Work to be completed>
Please copy out all lines of the entries that contain the word "computer".

[Stored records]
○ ○ ○ ○ ○

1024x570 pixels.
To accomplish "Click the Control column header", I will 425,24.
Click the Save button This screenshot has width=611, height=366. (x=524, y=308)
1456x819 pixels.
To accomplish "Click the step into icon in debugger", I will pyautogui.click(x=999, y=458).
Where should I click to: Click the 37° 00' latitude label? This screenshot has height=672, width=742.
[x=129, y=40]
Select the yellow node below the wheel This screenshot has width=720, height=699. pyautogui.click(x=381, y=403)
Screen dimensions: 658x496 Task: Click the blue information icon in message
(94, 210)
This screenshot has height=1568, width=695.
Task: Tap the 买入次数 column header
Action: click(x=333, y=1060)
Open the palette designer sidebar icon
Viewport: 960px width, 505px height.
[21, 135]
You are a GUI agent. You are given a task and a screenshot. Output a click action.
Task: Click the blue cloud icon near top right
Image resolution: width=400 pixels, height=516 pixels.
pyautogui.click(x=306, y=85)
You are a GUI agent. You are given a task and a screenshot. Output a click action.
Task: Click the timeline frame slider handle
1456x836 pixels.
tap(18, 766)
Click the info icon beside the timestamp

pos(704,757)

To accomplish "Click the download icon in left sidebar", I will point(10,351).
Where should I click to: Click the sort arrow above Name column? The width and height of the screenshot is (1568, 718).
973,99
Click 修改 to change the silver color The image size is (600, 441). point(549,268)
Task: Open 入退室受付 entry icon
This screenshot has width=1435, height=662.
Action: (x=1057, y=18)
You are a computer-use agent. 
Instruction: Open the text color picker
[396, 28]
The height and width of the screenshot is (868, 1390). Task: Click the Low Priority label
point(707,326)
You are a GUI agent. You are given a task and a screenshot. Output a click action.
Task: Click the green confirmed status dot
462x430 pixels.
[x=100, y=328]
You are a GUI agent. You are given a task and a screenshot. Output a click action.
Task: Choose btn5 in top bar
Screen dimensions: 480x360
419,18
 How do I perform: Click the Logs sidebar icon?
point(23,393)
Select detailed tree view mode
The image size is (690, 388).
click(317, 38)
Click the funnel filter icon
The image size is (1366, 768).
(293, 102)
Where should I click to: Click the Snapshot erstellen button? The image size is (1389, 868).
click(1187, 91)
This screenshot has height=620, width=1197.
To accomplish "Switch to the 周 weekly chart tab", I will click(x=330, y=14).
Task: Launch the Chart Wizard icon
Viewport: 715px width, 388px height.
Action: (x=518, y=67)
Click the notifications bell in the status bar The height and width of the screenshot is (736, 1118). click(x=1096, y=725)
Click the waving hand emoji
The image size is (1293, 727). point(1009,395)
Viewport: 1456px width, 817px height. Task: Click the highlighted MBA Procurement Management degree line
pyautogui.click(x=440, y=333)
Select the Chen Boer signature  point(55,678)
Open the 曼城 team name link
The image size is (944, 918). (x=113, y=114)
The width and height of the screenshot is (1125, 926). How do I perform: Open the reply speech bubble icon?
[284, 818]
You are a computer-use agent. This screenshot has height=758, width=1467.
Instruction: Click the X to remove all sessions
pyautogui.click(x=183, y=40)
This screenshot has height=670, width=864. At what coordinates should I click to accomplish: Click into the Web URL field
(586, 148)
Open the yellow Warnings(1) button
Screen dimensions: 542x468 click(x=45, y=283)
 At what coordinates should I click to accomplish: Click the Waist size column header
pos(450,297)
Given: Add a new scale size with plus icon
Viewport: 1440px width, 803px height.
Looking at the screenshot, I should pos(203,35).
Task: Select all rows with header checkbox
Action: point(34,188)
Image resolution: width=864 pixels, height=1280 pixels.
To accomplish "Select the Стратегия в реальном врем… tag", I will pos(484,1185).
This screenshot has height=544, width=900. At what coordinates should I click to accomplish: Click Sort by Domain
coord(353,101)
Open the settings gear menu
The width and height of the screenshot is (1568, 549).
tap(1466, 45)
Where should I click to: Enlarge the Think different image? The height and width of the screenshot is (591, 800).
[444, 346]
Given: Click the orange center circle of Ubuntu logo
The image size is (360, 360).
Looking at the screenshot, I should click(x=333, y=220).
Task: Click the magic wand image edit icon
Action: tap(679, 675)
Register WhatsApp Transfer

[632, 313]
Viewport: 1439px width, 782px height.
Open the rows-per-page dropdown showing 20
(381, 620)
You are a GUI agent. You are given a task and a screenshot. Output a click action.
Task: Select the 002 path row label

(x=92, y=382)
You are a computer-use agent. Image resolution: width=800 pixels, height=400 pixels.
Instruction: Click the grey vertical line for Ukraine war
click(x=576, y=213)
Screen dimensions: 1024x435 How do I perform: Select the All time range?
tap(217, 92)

○ ○ ○ ○ ○

Answer to this problem>
You are a computer-use agent. 
You are a computer-use agent. This screenshot has height=758, width=1467.
You are a computer-use agent. Image resolution: width=800 pixels, height=400 pixels.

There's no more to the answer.